Riscrivi il passo del testo su LTI compreso tra "Questo è il" e "cercavo di descriverlo.", estremi inclusi, cambiando "prezioso" in "utile".

SEZIONE DEL TESTO
-------------------------
LTI – La lingua del Terzo Reich – Victor Klemperer

LTI - Klemperer

LTI – La lingua del Terzo Reich – Taccuino di un filologo
Victor Klemperer
Traduzione di Paola Buscaglione Candela
Giuntina 2011 

Questo è il libro di cui parlavo in un commento precedente dicendo che avevo ricevuto un suggerimento prezioso da un editore. LTI me l’ha suggerito Giuntina (cioè qualcuno di Giuntina, intendo) e così ho scoperto un libro imprescindibile, indispensabile, uno di quei libri che tracciano una riga in terra. Una riga, solo quella, il punto dal quale ho aperto gli occhi su un panorama che prima al massimo avevo intravisto, sospettato e farfugliato confusamente quando cercavo di descriverlo.

LTI è un acronimo. Sta per Lingua Tertii Imperii, lingua del Terzo Reich.

Il libro parla della lingua in uso durante i dodici anni di potere nazista in Germania, o per meglio dire, non solo in uso, ma quella lingua, tedesca, ovviamente, anzi il comune tedesco che altro non era, ma quella particolare scelta di termini ed espressioni e, per contro, la particolare cancellatura di altri termini ed espressioni e il particolare stravolgimento di senso o degenerazione di quel termine e quell’altro, che ha definito il modo di comunicare ed esprimersi del regime, della propaganda, dei politici, dei militanti, dei sostenitori fanatici del nazismo (ricordatevi del termine “fanatico” che ho appena infilato dentro), ma anche della gente comune, quella che in situazioni di crisi cerca  di ripararsi o di rimanere faticosamente in equilibrio, delle persone che non si appassionavano troppo alla retorica nazista, e perfino degli oppositori politici, fino ad arrivare – e qui sta la grandezza insuperabile di LTI e di Victor Klemperer e il motivo che rende la lettura di questo libro imprescindibile, assolutamente necessaria e urgentissima – fino ad arrivare agli stessi ebrei, perseguitati, umiliati, deportati, trucidati e sterminati barbaramente.
-------------------------
RIGHE FORNITE
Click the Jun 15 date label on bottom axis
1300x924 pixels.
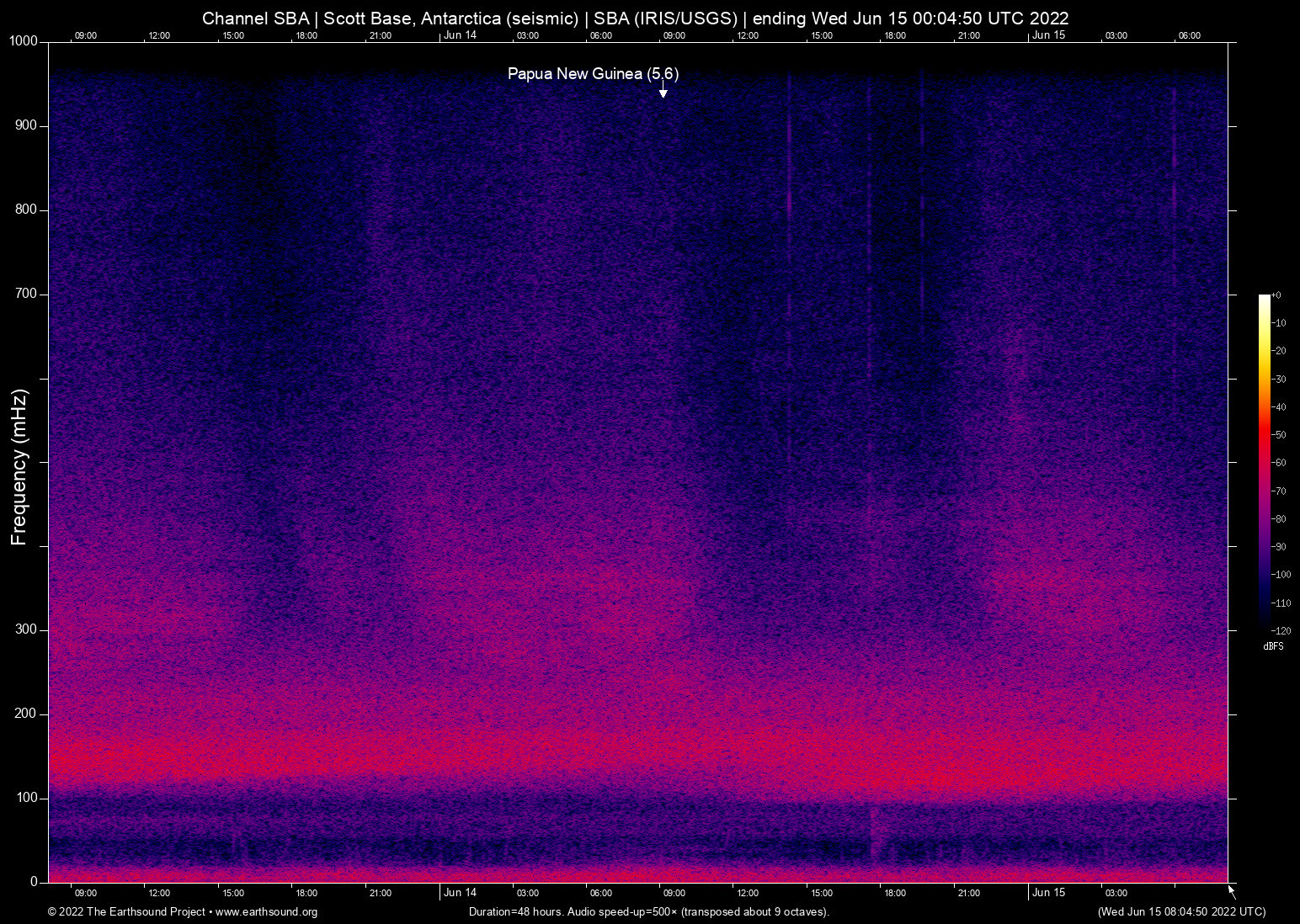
-------------------------
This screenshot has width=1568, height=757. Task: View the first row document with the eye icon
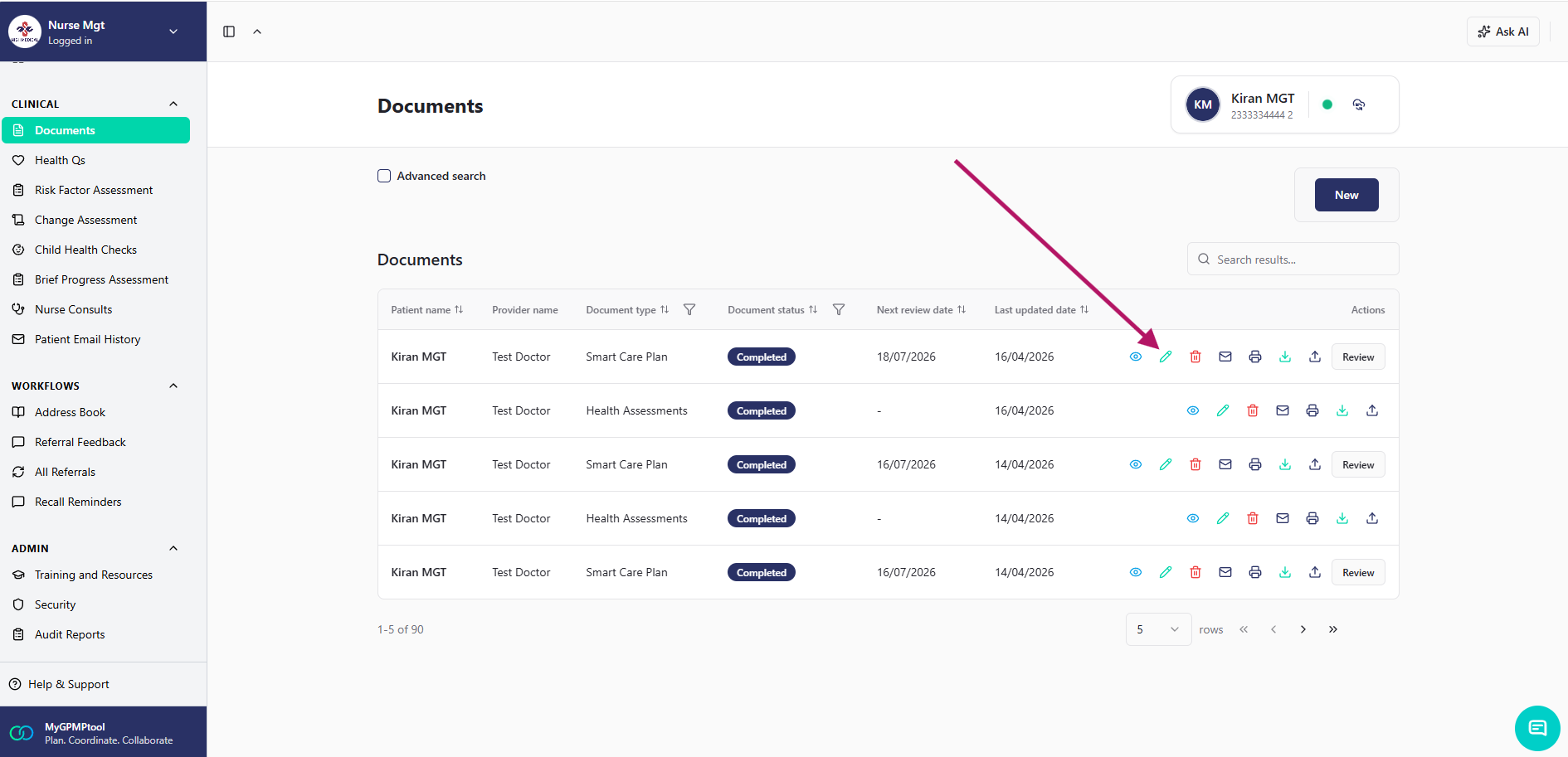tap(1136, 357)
-------------------------
RISPOSTA SCRITTA
Questo è il libro di cui parlavo in un commento precedente dicendo che avevo ricevuto un suggerimento utile da un editore. LTI me l’ha suggerito Giuntina (cioè qualcuno di Giuntina, intendo) e così ho scoperto un libro imprescindibile, indispensabile, uno di quei libri che tracciano una riga in terra. Una riga, solo quella, il punto dal quale ho aperto gli occhi su un panorama che prima al massimo avevo intravisto, sospettato e farfugliato confusamente quando cercavo di descriverlo.